Age and hearing impairment effects on cortical AEPs. Error bars represent the pooled mean standard error for the two sets of measurements used to calculate each difference value. A. Age effects on N1, P2, and area are shown for the speech-syllable stimulus /ba/ presented in steady-state speech-spectrum noise (data from Experiment 1, collapsed across −5, 5, and 15 dB SNRs) and in four-talker babble (data from Experiment 3, collapsed across −3, 3, and 9 dB SNRs). Increased age is mostly associated with decreases in latency, amplitude, and area. Later P2 latencies for YNH participants are also seen.
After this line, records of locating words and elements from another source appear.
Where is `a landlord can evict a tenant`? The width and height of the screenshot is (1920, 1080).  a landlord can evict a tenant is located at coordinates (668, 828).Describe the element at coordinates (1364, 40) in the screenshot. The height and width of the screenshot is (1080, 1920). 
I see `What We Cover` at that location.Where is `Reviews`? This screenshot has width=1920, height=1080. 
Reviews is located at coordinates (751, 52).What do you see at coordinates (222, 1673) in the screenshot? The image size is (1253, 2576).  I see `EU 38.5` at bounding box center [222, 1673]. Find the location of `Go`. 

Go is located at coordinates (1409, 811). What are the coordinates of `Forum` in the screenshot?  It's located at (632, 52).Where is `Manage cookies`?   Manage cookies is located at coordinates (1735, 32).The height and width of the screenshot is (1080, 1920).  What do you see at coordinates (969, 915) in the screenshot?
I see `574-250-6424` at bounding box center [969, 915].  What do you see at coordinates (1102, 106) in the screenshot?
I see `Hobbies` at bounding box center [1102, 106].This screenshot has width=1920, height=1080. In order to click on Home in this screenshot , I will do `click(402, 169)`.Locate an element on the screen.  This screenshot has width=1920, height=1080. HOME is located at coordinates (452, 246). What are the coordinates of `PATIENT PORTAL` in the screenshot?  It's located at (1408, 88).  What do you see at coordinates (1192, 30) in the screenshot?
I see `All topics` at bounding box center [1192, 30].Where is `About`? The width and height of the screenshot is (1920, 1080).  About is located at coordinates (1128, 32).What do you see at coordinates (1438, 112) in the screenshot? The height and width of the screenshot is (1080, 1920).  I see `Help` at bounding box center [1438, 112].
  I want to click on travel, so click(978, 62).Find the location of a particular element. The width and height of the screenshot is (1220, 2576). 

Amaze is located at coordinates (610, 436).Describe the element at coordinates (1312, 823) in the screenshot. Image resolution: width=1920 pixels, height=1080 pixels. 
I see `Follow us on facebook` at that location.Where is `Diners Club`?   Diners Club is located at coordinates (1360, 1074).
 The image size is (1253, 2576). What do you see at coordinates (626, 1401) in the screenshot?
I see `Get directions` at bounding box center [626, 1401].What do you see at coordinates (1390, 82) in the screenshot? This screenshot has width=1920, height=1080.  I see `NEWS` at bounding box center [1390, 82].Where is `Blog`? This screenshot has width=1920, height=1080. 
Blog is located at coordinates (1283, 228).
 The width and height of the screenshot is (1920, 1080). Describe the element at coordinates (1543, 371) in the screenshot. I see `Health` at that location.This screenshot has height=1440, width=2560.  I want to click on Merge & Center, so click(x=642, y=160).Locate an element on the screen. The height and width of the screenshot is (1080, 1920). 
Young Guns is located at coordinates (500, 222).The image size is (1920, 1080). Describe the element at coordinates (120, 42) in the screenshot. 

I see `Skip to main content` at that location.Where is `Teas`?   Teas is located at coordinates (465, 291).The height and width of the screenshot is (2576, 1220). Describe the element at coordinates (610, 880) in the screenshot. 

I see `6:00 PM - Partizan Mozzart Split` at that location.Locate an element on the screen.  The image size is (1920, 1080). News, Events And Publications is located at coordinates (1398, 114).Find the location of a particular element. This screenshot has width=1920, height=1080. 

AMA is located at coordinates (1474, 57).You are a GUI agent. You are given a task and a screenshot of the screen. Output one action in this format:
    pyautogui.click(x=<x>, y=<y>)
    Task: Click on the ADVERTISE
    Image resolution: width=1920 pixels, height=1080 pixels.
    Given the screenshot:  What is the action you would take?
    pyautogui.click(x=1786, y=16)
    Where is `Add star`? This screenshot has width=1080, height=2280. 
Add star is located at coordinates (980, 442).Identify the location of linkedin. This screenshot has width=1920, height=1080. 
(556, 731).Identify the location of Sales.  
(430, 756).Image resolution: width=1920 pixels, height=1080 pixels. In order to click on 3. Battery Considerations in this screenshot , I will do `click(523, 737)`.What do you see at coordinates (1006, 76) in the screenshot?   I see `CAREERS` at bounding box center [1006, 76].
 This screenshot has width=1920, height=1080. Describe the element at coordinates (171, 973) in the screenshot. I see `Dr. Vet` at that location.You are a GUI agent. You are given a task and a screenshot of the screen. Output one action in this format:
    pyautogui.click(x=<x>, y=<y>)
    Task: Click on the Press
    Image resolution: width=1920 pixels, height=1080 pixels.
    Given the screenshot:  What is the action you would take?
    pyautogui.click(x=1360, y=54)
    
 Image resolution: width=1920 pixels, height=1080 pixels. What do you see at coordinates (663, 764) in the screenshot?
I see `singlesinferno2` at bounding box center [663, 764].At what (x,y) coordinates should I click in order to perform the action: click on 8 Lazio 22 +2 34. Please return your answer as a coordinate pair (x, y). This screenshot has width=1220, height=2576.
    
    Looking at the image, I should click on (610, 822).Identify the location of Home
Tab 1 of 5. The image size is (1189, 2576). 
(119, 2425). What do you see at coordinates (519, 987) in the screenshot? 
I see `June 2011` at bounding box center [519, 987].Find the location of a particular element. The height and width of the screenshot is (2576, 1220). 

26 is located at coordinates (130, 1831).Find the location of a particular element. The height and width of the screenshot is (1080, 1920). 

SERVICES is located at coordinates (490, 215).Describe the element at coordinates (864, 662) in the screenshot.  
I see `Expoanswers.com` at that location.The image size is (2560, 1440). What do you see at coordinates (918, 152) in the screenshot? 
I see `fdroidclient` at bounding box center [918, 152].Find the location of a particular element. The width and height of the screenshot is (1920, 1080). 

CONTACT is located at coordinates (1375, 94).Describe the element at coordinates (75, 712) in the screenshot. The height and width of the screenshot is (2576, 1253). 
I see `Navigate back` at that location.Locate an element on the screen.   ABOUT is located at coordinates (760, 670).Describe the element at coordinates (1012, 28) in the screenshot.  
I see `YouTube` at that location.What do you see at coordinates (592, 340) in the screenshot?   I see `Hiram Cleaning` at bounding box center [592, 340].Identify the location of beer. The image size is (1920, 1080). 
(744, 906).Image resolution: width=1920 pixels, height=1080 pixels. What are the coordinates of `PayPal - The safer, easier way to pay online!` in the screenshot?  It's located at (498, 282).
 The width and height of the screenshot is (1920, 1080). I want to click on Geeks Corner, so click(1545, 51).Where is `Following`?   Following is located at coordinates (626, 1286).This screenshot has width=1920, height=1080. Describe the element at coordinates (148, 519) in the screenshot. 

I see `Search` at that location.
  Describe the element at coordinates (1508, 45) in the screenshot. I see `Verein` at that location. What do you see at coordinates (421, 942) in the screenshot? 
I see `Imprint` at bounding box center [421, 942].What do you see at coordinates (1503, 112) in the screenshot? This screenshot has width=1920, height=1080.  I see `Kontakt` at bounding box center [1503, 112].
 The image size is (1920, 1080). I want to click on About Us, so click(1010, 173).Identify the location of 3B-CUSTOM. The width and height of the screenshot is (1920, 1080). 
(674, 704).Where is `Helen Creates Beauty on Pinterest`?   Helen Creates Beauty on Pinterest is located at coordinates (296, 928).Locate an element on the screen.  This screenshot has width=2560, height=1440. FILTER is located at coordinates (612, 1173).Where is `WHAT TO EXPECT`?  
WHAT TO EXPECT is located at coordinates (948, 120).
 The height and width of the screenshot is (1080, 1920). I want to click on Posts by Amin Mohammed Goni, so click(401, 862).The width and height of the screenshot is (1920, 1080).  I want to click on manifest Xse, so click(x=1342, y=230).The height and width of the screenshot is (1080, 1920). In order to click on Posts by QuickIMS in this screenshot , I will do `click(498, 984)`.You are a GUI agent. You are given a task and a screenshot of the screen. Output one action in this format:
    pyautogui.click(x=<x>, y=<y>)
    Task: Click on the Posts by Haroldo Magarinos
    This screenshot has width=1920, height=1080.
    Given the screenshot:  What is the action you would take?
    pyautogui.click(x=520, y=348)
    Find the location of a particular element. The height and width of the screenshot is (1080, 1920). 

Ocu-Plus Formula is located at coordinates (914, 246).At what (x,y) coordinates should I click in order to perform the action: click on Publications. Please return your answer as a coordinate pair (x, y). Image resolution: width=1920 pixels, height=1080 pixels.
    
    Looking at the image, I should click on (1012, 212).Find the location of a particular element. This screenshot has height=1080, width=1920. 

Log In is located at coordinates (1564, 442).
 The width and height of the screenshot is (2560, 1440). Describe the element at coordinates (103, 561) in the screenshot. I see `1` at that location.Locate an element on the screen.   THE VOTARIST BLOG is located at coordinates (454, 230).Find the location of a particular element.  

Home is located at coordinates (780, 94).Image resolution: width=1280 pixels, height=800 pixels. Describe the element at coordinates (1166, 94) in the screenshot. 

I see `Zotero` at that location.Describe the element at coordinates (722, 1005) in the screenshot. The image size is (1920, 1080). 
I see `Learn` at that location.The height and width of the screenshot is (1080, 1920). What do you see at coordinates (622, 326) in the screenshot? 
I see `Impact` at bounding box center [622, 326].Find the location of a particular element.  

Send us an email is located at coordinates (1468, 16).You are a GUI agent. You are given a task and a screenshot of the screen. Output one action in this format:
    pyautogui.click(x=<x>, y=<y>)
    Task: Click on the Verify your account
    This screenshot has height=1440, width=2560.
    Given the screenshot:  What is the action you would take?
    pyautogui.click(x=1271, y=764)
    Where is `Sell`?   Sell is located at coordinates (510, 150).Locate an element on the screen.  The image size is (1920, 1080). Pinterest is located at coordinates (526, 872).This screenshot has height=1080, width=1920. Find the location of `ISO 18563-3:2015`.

B. Hearing impairment appears to be associated with larger areas and peak amplitudes, shorter N1 latency, and longer P2 latency.

Figure 8

Age and pure-tone average (PTA) hearing thresholds for Experiment 1 participants. Each dot represents one of the individuals tested in the three participant groups: YNH, ONH, and OHI. Shading of each dot represents the magnitude of the auditory evoked response for each individual. Large portions of the PTA-age space are not represented (e.g., individuals between 35 and 59 years of age). Continuous (non-grouped) sampling of individuals with a wide range of ages and hearing thresholds would improve our estimates of aging and hearing impairment effects and expand the generalizability of a prediction model.